We also understand that the CPA private secondary students are not wearing masks outside of its space. The Agreement acknowledges that the RRDSB is solely responsible for education which includes ensuring adherence to all Ministry of Education directives and Board policies and procedures, including COVID-19 protocols. Similarly, it is our understanding that all private schools within Ontario must adhere to the Ministry of Education directives related to COVID-19. It is the Board’s expectation that your staff and students comply with all mandated COVID-19 protocols to ensure the safety of all staff and students in the RRDSB space.


January 27, 2022: RRDSB Terminates Partnership with the CPA


On January 27, 2022, the RRDSB notified the CPA board that it was terminating the agreement, effective June 30, 2022. The letter from Mr. Roy to the CPA includes the following statements:


In May 2021, the Board agreed to your request to extend the Sturgeon Creek Alternative Program (Program) for one year and as such, hired staff based on this extension. In August 2021, as we geared up for another school year, we discovered that the CPA had begun its own private secondary student program, which resulted in a sudden and dramatic decline in secondary student enrolment within the Program.
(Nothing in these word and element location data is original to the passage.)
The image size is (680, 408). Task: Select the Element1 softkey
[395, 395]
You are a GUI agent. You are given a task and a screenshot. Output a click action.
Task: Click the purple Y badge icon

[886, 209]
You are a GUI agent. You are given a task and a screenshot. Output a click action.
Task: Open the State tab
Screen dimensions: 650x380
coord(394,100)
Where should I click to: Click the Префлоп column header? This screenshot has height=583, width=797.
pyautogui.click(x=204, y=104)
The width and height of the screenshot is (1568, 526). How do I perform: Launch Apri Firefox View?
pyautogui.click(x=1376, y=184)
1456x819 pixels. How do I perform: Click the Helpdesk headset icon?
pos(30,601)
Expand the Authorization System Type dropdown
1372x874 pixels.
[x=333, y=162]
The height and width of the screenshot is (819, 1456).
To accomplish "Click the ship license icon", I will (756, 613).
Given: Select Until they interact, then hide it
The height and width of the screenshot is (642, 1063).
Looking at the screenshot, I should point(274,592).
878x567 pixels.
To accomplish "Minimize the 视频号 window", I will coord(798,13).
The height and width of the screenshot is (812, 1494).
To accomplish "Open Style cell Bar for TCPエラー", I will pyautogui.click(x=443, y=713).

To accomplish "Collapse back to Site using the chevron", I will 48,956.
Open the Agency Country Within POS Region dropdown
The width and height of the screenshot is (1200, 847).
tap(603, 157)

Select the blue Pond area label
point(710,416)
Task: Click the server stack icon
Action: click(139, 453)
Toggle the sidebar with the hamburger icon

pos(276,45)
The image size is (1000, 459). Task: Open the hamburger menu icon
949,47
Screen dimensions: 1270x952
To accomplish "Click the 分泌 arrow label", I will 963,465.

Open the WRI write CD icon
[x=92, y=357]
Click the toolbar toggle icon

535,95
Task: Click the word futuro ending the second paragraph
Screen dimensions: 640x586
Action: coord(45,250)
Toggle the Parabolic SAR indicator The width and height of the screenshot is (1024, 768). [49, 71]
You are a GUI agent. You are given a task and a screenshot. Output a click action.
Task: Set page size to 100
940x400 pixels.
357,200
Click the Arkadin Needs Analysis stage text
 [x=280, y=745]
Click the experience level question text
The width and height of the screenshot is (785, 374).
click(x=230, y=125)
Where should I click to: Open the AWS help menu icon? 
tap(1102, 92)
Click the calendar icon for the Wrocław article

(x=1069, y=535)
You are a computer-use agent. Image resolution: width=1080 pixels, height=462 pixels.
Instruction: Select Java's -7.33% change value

In addition to contradicting our partnership agreement, CPA’s action adversely affected school board funding and resulted in teacher-student rations of less than 1:7, which are unsustainable. As a board of education that serves and supports students from across the District, we must make decisions that are in the best interests of all school communities.


Since our meeting on August 24, 2021, the Board has been in regular communication, both verbally and written, to try to reach a reasonable resolution with CPA, without success.


This letter concludes by stating that all RRDSB resources and property would be removed from the building by June 30, 2022 to wind down SCAP.


Also on January 27, 2022, the RRDSB issued a similar letter to families of SCAP students. This letter highlighted that the actions of the CPA


have given the Board grave concerns about further risk, the subsequent viability of the Student Creek Alternative Program, and the strength of our partnership going forward. This is why the partnership will not be renewed and must come to an end.


February 8, 2022: Post-Mortem


On February 8, 2022, handwritten notes prepared by Ms. Campbell suggest that a follow up meeting was held between representatives of the CPA and the RRDSB. The notes reflect “shock” on the part of the CPA, particularly that the SCAP elementary program was shut down as well.


Ms. Campbell’s notes appear to suggest that Mr. Roy indicated that there was no longer viability to the elementary and secondary program. Her notes conclude, and underscore, that COVID-19 protocols continue to be the “elephant in the room”.


The Fort Frances Times article, referred to above, was published the next day.